Reviews

Foreign Hands, Bleed the Dream (DAZE, 2022)

Metalcore, as a multifaceted genre, with a history three decades deep, can be difficult to execute.

So pliable and vast is the genre on technical, emotional levels that its most infamous wellspring, the late '90s and early '00s, produced a library of stylistic cornerstones.

The subsequent wellspring, one within which I raised myself, riffed on the Gothenburg-sound, leading to popularity that has endured to this day. Anyone reading this likely does not require a history lesson, but it’s important to understand just how integral the current wellspring is in the grand picture.

The bands of now, with access to the cornerstones and popularity, attack their sound with creative vigor, crafting releases on par with their forebears. In short, it’s cool as fuck to see happening.

Despite the sheer variance of its palette, it is easy to stumble into formula, the verse-breakdown-chorus-verse-breakdown rinse & repeat. I get it, tweaking a riff here, slowing a breakdown there, it’s all for the fun of the live setting. It’s also, genre-wise, woefully self-reflexive, and denies metalcore its tensile potential. Enter the point, which I’m finally getting around to, sorry, that is Delaware’s Foreign Hands, plus their new EP, Bleed the Dream.

Bleed the Dream is flawless, so flawless in fact that I have returned from my mid-30s college-induced semi-retirement on reviewing to shower its five songs with praise.

To be fair, my opinion of Foreign Hands has always been high: they are among a scant few of the newer artists who have yet to release even a mediocre song. Hyperbolic it may be, but have you listened to their 2018 promo or Lapsed Requiems, their split with the also fantastic Cast in Blood? No, then maybe you should, so you know what I’m babbling about here.
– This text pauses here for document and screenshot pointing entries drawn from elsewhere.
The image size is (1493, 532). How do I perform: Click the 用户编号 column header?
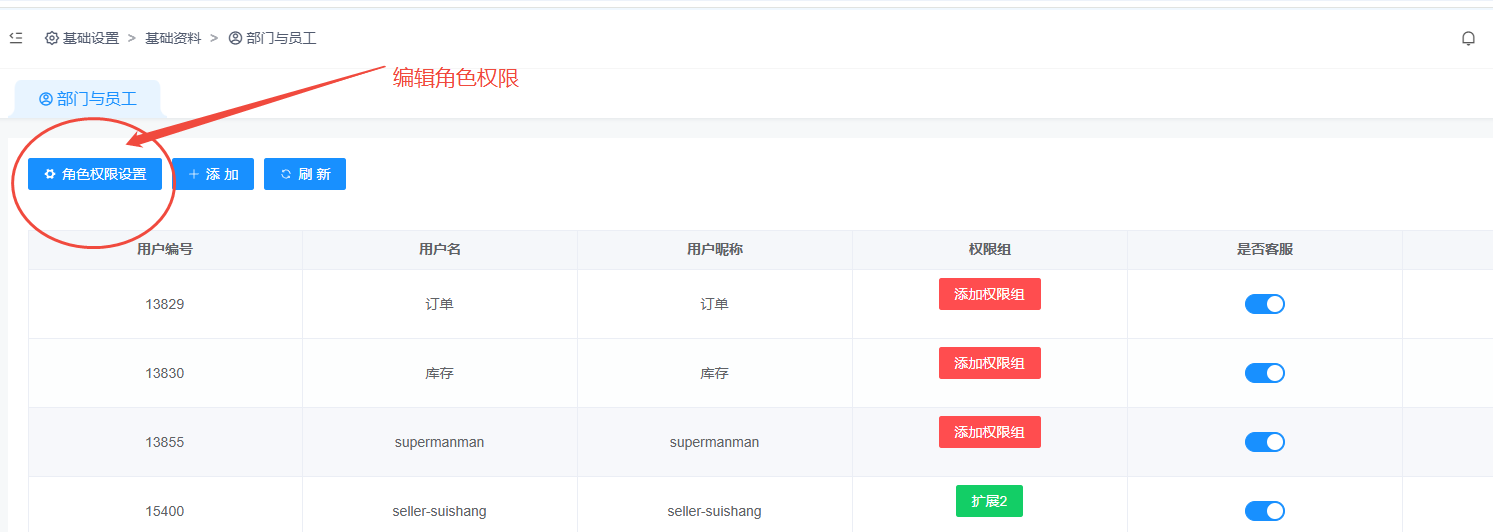pyautogui.click(x=165, y=249)
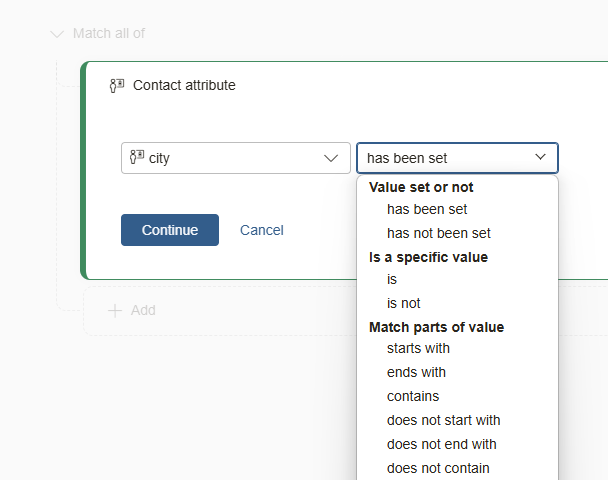Click the Match all of label
Screen dimensions: 608x480
click(x=109, y=34)
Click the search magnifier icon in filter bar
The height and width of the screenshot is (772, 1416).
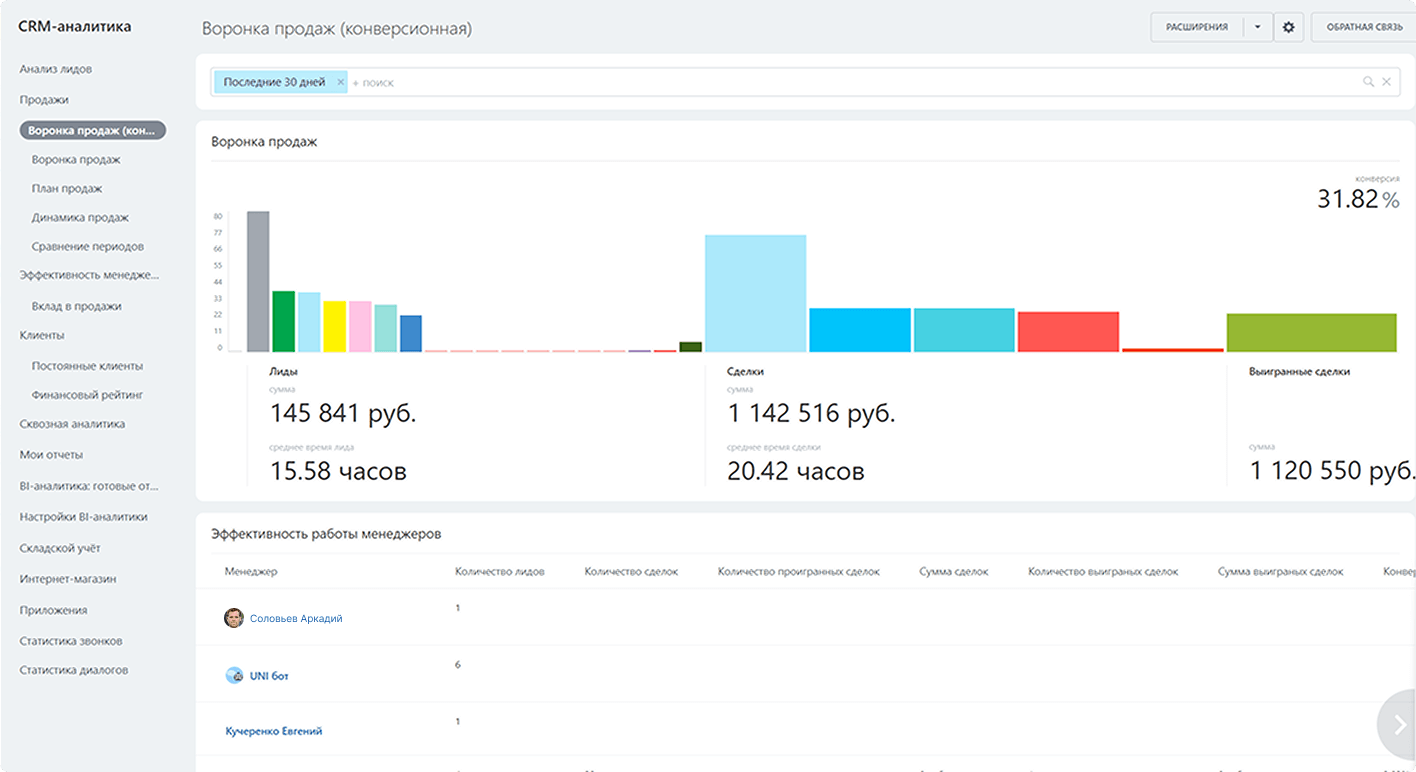[1368, 82]
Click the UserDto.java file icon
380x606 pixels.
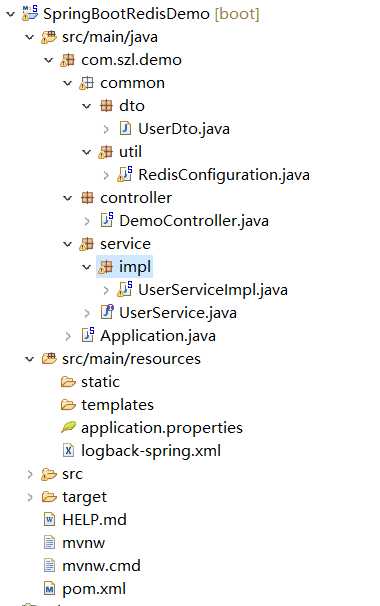tap(125, 128)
Despite the lofty height of my opinion, Foreign Hands delivers both an interrogation and celebration of metalcore’s lineage. While 'Bleed the Dream' is not self-reflexivity free: its strength is how it denies those pitfalls while effortlessly navigating them.

Inspiration runs lovingly throughout: the homicidal tones from When Forever Comes Crashing, the protean writing and vocal performances found on Tear from the Red, and the somber pathos of Until the Day Breathes and the Shadows Flee. It’s all here, an alchemic joy of metalcore’s revered delights, made anew.

“Separation Souvenir,” the EP’s single, is exemplar of the work’s melding of its various genre components. It is the best song on Bleed the Dream, so good that I have listened to it at least once a day over the last week, to say nothing of the dozen repeats following its release. The song is awash with the expected savagery, but it’s the finale where “Separation Souvenir” shines. The twinkling interlude, brief and gentle amid violence, bursts open with an impeccably placed double tom hit, segueing into an ever-escalating breakdown.

The title track is of a quality all its own, a finale blessed with sections of spry melodies that hew closer to post-hardcore that gently fade into what is my favorite breakdowns in recent memory. It’s a moment that had me in awe, warranting a half dozen rewinds: trust that there are numerous such moments throughout.

Photo: Errick Easterday

Considering Bleed the Dream’s careful devotion to the metalcore sacred texts, down to the artwork, it’s only appropriate that this was my first CD purchase since 2010. Happy to do it in fact, since Adele took all the vinyl, allegedly, but the format is just another cherry on top of what is an excellent sundae of genre delights.

The question does beg, however: LP when?